──────── GIVEN RECORDS
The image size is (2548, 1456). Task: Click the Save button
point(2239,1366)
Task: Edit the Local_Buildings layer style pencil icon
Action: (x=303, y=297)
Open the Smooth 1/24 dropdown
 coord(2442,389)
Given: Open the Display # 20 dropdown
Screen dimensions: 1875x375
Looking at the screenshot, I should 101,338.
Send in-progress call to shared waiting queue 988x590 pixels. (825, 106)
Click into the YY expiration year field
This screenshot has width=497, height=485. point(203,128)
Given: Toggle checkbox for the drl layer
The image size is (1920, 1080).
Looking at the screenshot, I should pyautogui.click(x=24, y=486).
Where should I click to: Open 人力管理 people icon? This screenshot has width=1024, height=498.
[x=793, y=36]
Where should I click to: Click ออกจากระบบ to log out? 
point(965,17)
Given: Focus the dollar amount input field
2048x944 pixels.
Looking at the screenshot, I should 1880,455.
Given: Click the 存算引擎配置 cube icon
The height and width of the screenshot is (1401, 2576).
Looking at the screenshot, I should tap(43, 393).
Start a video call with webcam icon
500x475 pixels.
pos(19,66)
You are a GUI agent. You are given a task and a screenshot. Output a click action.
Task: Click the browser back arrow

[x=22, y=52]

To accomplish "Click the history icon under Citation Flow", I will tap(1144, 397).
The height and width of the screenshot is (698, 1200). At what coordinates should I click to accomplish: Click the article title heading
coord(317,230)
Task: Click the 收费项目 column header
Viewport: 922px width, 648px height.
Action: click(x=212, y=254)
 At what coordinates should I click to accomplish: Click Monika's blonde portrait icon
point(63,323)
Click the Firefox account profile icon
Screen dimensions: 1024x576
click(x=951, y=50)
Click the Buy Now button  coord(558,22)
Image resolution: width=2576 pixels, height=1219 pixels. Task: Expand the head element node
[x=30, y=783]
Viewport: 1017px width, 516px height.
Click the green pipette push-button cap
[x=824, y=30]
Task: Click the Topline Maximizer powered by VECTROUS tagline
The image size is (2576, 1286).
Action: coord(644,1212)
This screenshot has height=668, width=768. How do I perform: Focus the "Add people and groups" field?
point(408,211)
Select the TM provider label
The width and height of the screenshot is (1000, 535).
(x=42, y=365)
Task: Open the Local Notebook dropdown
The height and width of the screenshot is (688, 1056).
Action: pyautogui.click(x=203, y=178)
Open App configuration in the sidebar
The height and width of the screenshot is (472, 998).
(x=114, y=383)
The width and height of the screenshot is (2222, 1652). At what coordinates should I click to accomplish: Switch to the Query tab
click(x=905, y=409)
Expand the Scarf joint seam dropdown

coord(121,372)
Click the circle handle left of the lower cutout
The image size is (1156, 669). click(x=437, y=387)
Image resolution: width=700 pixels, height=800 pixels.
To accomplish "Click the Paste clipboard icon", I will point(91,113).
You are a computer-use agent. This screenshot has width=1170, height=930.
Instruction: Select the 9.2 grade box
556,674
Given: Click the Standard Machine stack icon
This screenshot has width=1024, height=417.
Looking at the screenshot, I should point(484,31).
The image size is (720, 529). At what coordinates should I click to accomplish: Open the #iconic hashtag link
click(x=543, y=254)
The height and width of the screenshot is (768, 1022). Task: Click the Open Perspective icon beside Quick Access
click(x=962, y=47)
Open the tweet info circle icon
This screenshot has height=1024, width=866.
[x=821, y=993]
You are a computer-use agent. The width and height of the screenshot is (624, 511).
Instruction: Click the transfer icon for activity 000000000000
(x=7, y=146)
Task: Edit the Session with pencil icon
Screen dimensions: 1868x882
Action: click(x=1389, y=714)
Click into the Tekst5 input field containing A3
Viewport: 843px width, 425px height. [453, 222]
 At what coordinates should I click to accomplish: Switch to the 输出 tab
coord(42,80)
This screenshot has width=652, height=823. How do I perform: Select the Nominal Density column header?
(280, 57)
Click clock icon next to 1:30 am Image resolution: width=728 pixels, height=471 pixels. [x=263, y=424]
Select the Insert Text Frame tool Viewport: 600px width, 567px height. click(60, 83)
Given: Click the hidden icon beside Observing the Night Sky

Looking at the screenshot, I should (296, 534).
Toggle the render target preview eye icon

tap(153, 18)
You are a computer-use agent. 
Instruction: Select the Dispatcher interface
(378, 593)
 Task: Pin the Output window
────────────────
-- EXERCISE --
Extract the rows above verbatim, beginning at the line that contains "The height and width of the screenshot is (698, 1200)." and stopping after the line that contains "(x=114, y=383)", with both of those lines included.

-- FINISHED ANSWER --
The height and width of the screenshot is (698, 1200). At what coordinates should I click to accomplish: Click the article title heading
coord(317,230)
Task: Click the 收费项目 column header
Viewport: 922px width, 648px height.
Action: click(x=212, y=254)
 At what coordinates should I click to accomplish: Click Monika's blonde portrait icon
point(63,323)
Click the Firefox account profile icon
Screen dimensions: 1024x576
click(x=951, y=50)
Click the Buy Now button  coord(558,22)
Image resolution: width=2576 pixels, height=1219 pixels. Task: Expand the head element node
[x=30, y=783]
Viewport: 1017px width, 516px height.
Click the green pipette push-button cap
[x=824, y=30]
Task: Click the Topline Maximizer powered by VECTROUS tagline
The image size is (2576, 1286).
Action: coord(644,1212)
This screenshot has height=668, width=768. How do I perform: Focus the "Add people and groups" field?
point(408,211)
Select the TM provider label
The width and height of the screenshot is (1000, 535).
(x=42, y=365)
Task: Open the Local Notebook dropdown
The height and width of the screenshot is (688, 1056).
Action: pyautogui.click(x=203, y=178)
Open App configuration in the sidebar
The height and width of the screenshot is (472, 998).
(x=114, y=383)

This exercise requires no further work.